2.8 Spontaneous locomotor (exploratory) activity test

The locomotor activity test was performed to detect any drug side effects on the exploratory behavior after drug administration [13]. In this test, locomotor activity in an open field was determined by YLS-1A locomotor activity recorder (Shandong Academy of Medical Science Device Station, Jinan, China). Mice with a locomotor activity of 200 ± 20 times per 5 min prior to the initiation of drug treatment were included in the study.

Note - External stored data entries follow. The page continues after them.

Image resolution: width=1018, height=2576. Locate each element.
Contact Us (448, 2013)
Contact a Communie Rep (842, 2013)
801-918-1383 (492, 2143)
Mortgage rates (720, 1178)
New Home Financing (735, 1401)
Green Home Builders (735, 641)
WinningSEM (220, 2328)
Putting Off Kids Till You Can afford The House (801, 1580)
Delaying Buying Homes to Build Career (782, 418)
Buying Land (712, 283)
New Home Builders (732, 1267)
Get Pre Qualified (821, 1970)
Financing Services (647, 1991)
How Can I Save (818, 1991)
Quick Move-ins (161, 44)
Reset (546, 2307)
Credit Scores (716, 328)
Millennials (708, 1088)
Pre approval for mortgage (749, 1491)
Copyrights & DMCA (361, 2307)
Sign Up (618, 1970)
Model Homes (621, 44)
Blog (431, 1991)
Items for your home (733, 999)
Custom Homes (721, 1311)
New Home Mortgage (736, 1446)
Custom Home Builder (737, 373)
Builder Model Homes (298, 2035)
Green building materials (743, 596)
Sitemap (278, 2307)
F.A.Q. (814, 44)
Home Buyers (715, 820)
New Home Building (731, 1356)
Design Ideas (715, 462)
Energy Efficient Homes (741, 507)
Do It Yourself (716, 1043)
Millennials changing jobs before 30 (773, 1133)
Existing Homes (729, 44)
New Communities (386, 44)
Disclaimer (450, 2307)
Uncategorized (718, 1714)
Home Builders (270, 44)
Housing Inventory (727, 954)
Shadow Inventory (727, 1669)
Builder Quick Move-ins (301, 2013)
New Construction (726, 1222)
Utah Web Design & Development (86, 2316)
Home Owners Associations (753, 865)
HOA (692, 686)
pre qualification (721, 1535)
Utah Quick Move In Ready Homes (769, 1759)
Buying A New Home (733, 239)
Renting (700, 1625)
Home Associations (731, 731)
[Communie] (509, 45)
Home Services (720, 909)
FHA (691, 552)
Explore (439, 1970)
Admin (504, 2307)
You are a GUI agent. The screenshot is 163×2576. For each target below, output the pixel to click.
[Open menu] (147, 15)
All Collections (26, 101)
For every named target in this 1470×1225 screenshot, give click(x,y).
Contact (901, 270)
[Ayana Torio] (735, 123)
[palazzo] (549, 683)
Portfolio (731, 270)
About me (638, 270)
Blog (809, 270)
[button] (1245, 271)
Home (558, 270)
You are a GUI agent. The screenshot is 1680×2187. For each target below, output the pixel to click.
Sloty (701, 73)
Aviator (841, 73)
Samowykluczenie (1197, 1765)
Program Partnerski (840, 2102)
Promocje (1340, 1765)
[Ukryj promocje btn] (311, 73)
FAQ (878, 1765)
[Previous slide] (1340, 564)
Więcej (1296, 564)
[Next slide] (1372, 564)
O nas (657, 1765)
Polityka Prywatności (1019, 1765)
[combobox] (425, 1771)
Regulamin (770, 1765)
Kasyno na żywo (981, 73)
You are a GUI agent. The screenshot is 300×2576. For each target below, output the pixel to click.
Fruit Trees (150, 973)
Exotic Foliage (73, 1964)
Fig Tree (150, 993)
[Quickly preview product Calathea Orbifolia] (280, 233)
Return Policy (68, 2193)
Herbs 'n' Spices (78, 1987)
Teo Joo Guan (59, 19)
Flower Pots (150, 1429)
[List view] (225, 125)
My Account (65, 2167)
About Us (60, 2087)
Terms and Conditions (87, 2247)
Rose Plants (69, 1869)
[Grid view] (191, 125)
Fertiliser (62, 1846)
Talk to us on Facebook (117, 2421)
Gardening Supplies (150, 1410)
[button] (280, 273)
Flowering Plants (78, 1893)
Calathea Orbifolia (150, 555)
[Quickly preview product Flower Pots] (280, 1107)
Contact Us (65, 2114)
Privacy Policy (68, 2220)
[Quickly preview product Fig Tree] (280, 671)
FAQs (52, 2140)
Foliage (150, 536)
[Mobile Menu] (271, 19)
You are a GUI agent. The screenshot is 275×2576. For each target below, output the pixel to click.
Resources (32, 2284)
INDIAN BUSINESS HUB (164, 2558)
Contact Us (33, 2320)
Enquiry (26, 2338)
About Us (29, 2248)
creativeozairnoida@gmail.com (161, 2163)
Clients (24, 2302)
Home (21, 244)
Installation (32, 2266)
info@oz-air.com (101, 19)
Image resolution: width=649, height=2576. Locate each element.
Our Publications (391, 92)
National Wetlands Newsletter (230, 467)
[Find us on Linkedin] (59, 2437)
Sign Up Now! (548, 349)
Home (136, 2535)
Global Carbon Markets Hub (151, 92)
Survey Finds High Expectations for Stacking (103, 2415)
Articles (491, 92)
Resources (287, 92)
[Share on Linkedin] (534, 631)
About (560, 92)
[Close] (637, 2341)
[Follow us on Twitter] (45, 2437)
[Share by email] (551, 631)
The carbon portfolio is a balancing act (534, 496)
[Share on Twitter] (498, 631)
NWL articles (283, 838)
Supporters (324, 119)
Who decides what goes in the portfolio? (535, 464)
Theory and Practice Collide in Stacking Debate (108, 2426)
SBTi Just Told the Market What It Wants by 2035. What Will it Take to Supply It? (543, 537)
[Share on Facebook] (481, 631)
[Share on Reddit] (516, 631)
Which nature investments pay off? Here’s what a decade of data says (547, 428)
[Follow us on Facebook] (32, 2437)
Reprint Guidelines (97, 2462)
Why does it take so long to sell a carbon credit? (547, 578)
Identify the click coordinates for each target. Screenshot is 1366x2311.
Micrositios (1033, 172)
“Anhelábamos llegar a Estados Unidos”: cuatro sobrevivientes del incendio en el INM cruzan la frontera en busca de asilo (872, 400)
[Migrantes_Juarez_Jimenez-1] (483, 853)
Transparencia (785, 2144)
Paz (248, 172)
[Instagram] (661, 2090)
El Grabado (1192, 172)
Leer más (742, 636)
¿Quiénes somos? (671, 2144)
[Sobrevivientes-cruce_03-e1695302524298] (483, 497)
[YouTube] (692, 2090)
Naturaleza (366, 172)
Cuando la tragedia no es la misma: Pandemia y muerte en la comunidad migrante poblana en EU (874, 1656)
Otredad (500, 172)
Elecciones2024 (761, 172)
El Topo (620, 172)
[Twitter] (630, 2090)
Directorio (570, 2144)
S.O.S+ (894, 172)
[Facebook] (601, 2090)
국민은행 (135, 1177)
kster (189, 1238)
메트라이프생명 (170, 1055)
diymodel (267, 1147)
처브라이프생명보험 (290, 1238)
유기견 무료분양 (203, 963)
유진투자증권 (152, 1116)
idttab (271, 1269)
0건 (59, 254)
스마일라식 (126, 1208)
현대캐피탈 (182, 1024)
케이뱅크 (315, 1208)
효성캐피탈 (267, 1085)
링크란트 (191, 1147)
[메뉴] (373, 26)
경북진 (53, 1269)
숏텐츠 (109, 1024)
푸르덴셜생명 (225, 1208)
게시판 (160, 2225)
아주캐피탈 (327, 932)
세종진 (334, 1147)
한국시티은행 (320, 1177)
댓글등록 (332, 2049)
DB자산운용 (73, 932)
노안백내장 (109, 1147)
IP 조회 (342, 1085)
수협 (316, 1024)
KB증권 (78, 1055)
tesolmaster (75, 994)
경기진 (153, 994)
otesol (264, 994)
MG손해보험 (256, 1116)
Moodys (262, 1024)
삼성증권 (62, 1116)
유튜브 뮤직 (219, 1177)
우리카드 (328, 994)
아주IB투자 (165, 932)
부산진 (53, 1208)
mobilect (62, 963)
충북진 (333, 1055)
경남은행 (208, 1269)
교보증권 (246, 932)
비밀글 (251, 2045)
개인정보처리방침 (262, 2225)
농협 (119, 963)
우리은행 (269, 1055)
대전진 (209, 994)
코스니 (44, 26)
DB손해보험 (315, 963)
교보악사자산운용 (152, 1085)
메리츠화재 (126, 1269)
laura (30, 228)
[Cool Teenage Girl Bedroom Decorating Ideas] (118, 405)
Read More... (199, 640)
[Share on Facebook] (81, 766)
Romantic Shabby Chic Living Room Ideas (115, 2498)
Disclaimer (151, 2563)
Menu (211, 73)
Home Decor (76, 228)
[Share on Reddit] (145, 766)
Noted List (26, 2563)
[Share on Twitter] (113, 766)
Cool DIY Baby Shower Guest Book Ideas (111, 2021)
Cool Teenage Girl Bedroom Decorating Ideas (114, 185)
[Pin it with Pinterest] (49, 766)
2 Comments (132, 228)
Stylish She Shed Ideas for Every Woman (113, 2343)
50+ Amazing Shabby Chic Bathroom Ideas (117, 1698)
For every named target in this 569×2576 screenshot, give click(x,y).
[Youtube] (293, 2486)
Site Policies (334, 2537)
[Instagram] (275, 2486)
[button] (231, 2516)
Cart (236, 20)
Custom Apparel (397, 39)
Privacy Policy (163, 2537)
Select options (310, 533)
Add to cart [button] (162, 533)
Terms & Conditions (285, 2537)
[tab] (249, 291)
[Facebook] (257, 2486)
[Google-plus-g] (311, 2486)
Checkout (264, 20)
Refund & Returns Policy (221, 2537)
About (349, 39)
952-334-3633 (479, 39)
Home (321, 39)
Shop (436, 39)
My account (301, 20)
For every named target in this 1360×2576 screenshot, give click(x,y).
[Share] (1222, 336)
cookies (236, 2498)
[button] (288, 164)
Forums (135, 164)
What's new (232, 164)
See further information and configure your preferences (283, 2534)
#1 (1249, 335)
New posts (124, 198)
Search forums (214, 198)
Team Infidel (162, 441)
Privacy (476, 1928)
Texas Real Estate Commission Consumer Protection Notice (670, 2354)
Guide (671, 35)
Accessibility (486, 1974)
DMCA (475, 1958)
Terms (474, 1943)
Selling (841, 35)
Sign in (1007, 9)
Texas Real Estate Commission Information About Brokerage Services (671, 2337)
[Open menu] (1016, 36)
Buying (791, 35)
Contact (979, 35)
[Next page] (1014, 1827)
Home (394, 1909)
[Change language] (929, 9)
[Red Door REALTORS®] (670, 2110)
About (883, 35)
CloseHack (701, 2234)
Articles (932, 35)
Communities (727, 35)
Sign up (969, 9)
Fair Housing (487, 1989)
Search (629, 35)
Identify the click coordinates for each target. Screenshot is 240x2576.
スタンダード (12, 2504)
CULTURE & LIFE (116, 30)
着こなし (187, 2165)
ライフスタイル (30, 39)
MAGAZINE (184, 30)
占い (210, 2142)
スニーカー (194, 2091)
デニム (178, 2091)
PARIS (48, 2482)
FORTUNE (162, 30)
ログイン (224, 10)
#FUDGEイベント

2.9 Motor coordination test

A rota-rod treadmill device (YLS-4C, Shandong Academy of Medical Science Device Station, Jinan, China) was used for evaluation of motor coordination [13]. Initially, 3 days prior to the formal test, the mice were acclimatized to the revolving drum by a training run of 5 min each day and those that could stay on the rota-rod apparatus longer than 300 s were selected for the experiment. The rod was set to accelerate from 5 to 40rpm over a 90s period and then revolve at 40rpm for a total time of 300 s. One hour after drug administration, each animal was tested on the rota-rod apparatus. The elapsed times before the mice fell from the drum onto the plate were recorded. The maximum time measured was 300 s. The mice were able to remain on the bar was recorded for 300 s.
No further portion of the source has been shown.